> _Requirement_
Copy out every line of the entries below word for word, leaving out the pictures.

───── Data ─────

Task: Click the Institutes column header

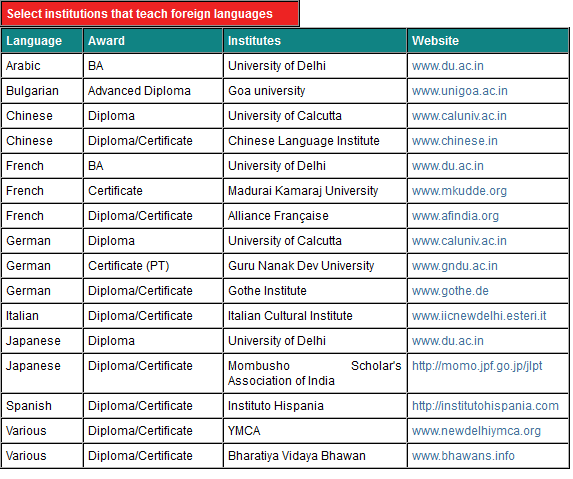Action: tap(315, 41)
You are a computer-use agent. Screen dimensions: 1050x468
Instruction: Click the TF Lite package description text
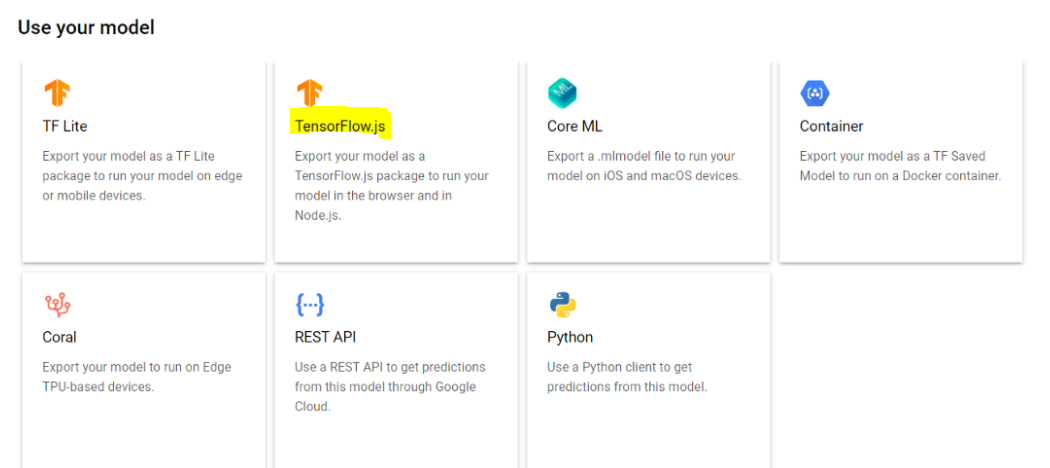coord(142,176)
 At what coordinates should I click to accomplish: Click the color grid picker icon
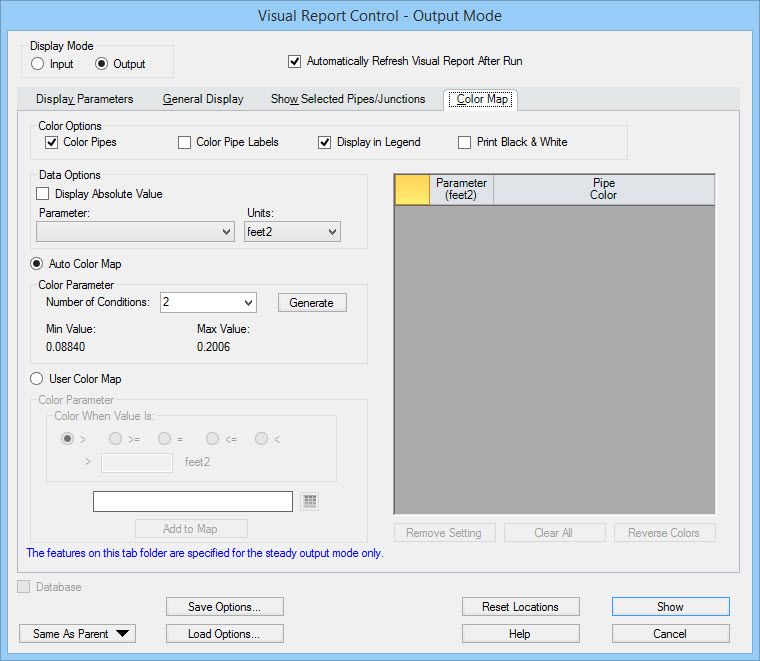(x=310, y=501)
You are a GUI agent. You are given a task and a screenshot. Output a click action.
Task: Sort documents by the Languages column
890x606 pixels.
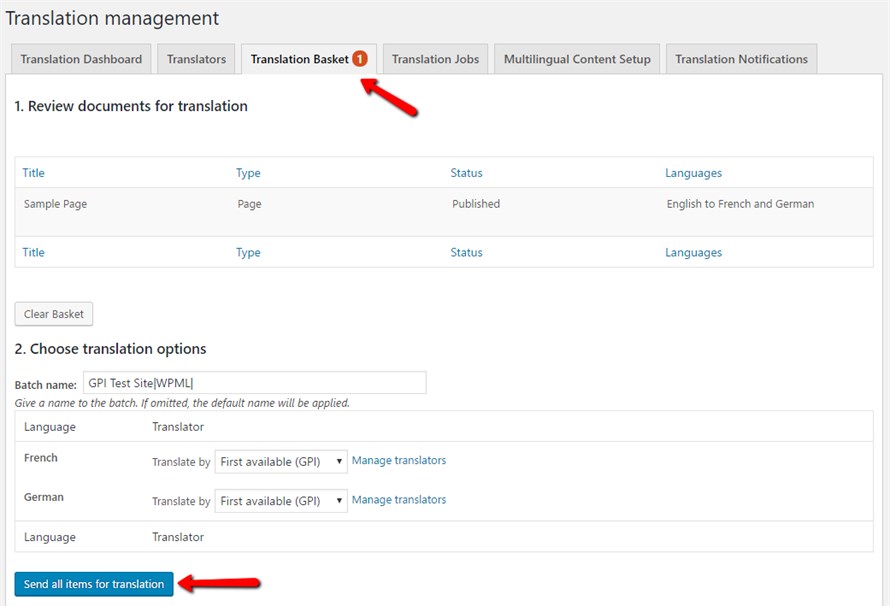pyautogui.click(x=694, y=172)
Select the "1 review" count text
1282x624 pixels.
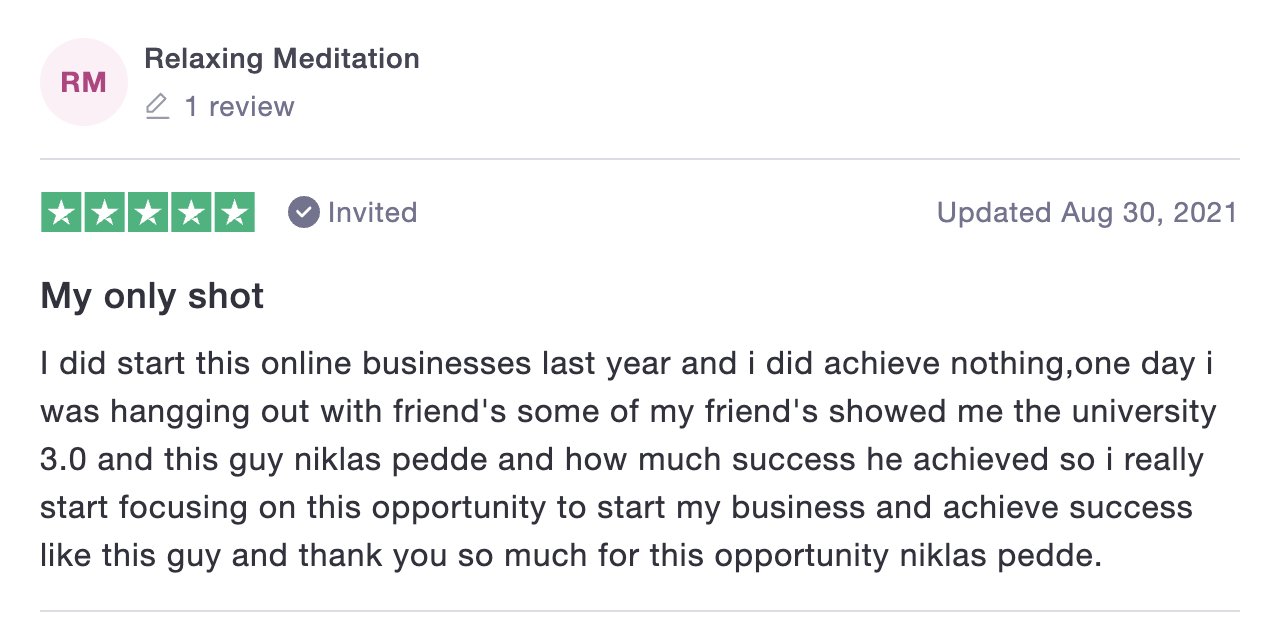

─────

> _Complete answer_
Task: Click the Institutes column header

Action: tap(315, 41)
You are a computer-use agent. Screen dimensions: 1050x468
Instruction: Click the TF Lite package description text
coord(142,176)
 At what coordinates should I click to accomplish: Click the color grid picker icon
(x=310, y=501)
You are a GUI agent. You are given a task and a screenshot. Output a click action.
Task: Sort documents by the Languages column
890x606 pixels.
pyautogui.click(x=694, y=172)
Select the "1 review" count text
1282x624 pixels.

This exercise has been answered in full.